Your program needs data to perform its duties
Data happens to be stored in a database
There's a middle layer that handles the dialogue with the database, abstracts away the details of dealing with "raw" data, and enforces any business logic rule that may not be conveniently representd in the database

The advantages of having a middle layer are many. It simplifies a switch in the specific database system

Your program is supposed to never access the database directly.

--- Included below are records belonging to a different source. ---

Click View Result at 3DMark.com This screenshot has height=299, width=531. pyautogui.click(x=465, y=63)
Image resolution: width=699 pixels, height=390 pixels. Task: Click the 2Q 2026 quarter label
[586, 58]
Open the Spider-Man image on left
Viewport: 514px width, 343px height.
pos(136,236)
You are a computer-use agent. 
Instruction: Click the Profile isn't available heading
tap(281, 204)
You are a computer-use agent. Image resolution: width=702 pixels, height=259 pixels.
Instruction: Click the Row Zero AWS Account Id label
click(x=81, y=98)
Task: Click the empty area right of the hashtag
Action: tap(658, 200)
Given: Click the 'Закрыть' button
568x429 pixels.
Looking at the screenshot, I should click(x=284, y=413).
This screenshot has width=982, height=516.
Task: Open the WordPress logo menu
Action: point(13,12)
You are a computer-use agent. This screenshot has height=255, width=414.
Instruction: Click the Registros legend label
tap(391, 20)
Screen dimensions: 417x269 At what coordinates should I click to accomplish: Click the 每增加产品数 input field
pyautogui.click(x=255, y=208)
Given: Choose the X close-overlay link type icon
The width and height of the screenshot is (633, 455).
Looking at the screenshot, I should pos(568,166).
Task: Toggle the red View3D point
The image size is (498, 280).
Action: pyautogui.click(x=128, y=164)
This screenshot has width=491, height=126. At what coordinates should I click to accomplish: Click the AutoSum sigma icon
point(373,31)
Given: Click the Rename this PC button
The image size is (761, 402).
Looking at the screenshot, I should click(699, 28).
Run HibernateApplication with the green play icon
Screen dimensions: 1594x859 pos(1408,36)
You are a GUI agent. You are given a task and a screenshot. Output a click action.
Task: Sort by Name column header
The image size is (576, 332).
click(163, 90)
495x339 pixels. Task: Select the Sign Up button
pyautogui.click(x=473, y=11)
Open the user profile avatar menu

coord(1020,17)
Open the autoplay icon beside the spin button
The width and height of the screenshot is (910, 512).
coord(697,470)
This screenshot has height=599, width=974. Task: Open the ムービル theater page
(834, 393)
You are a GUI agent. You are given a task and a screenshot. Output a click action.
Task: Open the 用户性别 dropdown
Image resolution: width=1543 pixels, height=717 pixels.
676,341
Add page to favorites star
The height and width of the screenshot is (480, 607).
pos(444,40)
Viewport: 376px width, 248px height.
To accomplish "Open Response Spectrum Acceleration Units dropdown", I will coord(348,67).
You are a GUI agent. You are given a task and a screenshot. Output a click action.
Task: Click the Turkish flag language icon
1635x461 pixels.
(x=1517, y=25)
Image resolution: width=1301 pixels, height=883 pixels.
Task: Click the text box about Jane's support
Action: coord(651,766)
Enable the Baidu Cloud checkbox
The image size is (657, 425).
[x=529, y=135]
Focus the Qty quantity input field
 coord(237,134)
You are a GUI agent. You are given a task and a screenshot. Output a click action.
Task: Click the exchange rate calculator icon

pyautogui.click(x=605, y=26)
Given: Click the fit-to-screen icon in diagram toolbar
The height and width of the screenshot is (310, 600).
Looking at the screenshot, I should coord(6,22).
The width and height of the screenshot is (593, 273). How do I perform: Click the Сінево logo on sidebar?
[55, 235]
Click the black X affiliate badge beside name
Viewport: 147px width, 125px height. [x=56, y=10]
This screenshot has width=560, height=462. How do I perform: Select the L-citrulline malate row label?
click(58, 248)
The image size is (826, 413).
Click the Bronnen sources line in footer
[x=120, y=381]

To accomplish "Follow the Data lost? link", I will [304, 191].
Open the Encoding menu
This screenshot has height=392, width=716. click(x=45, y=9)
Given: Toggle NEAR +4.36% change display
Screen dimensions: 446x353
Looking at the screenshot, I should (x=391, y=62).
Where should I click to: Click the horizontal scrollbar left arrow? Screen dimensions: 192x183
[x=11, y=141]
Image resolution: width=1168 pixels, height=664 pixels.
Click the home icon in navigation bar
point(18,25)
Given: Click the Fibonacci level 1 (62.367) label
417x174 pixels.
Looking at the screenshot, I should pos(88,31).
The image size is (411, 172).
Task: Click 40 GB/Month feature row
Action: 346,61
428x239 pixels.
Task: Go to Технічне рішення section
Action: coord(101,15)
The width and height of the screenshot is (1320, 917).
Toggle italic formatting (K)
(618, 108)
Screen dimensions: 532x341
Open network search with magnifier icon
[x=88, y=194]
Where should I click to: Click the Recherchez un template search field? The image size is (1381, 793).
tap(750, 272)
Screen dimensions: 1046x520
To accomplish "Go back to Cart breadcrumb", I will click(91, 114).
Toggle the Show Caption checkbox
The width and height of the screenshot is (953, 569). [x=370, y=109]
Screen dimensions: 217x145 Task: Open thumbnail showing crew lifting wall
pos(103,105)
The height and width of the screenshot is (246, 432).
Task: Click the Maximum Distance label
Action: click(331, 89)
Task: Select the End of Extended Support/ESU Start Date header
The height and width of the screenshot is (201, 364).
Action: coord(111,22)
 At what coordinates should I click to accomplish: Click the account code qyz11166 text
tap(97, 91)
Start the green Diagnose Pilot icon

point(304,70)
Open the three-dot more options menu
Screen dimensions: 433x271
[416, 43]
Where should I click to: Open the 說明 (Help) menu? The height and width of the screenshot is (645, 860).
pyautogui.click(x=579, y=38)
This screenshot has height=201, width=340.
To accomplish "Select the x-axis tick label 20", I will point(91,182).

Doing so is (correctly) considered a bad practice, because it violates the separation of concerns principle and might have a number of unpleasant consequences with future developments.

So far, I don't think I described something new.

Still, there's something in this scenario I'm not quite satisfied with.

But abstracting away the database also means abstracting away the language used to talk about data and to express questions about data.

It's true we are not supposed to talk with the DB directly, but that should not imply we're not supposed to talk about data using a language suitable to do so.

For example, let's say there's a employee table in the database:

employee
name
position
salary

There's also a get_all_employees method in the API, returning an array of objects. Our task is to compute the total salary paid by the company for its management. Using a pseudolanguage:

employees = api.get_all_employees;

total_salary = 0;
foreach e in employees {
  next if e.position == 'Manager';
  total_salary += e.salary;
}

Whereas, with access to the database, this piece of code would be as simple as:

select sum(salary) from employees where position = 'Manager';

which I think it's more straightforward, more expressive (I mean the intent of the code is more apparent) and possibly more efficient, depending on how the database engine executes the query, but that's another story.

Another approach

Since we're not allowed to access the database, it seems we're bound to not being able to use SQL to express questions on data.

However, lately I've been using a different approach that, albeit not solving every issue I mentioned, leads to code that in my opinion is more clear. Here a depiction of the pattern:

As before, your program needs data to perform its duties, there's a database and some API to access it, but this time there's another database at the application level.

Its purpose is to temporarily store data needed by the application.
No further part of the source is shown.